PUBBLICITA’ INGANNEVOLE. Antitrust multa Marcopolo Expert per 320 mila euro

Super offerte di cellulari, macchine fotografiche digitali e prodotti elettronici scontati al 70% ma con un particolare: erano praticamente indisponibili. Per questo l’Autorità Antitrust ha deciso tre sanzioni per pratiche commerciali scorrette, relative ad altrettante offerte commerciali, nei confronti della società SGM distribuzione per le campagne realizzate con il marchio Marcopolo Expert. Totale delle sanzioni: 320 mila euro.

La prima pratica commerciale, sanzionata con 80 mila euro, riguarda l’insufficiente disponibilità del telefono cellulare Motorola K1 Gold raffigurato sulla prima pagina di un volantino intitolato "Mini rate – Maxi relax". La seconda comprende l’insufficiente disponibilità della macchina fotografica reflex digitale Canon EOS 400D, presente fra le offerte di un volantino dal titolo "Regalissimi": in questo caso, la sanzione è stata di 90 mila euro.
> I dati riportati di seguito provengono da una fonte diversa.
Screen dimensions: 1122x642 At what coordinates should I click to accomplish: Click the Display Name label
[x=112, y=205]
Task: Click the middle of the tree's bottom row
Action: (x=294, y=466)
È stata invece sanzionata per 150 mila euro la terza pratica commerciale, riferita alle offerte presenti su un volantino e su internet con il claim "70 prodotti scontati fino al 70%". In particolare, nel volantino sono riportate le immagini di un cellulare, un frigorifero, un lap-top, una consolle per giochi elettronici e un televisore. In quest’ultimo caso, il procedimento dell’Antitrust ha evidenziato che "fra i prodotti scontati del 70% non figura alcun frigorifero, lap-top, consolle per giochi o televisore, mentre per un cellulare viene effettivamente indicato un prezzo scontato del 70%, ma solo subordinatamente alla migrazione verso altro operatore telefonico – rileva l’odierno bollettino dell’Autorità – Inoltre i prodotti scontati del 70% sono soltanto il 10% del totale e anche lo sconto medio relativo ai prodotti in offerta è significativamente inferiore al 70%; in particolare, solo circa 30 prodotti sono offerti con uno sconto superiore al 30%, e fra questi solo la metà ha un prezzo pari o superiore a 100 euro. Infine, per alcuni prodotti in offerta il prezzo base indicato al fine di segnalare l’entità dello sconto risulta, in realtà, superiore a quello indicato come prezzo di listino nella documentazione fornita dal professionista". Risultato: la pubblicità è ingannevole. Da qui le tre sanzioni per complessivi 320 mila euro.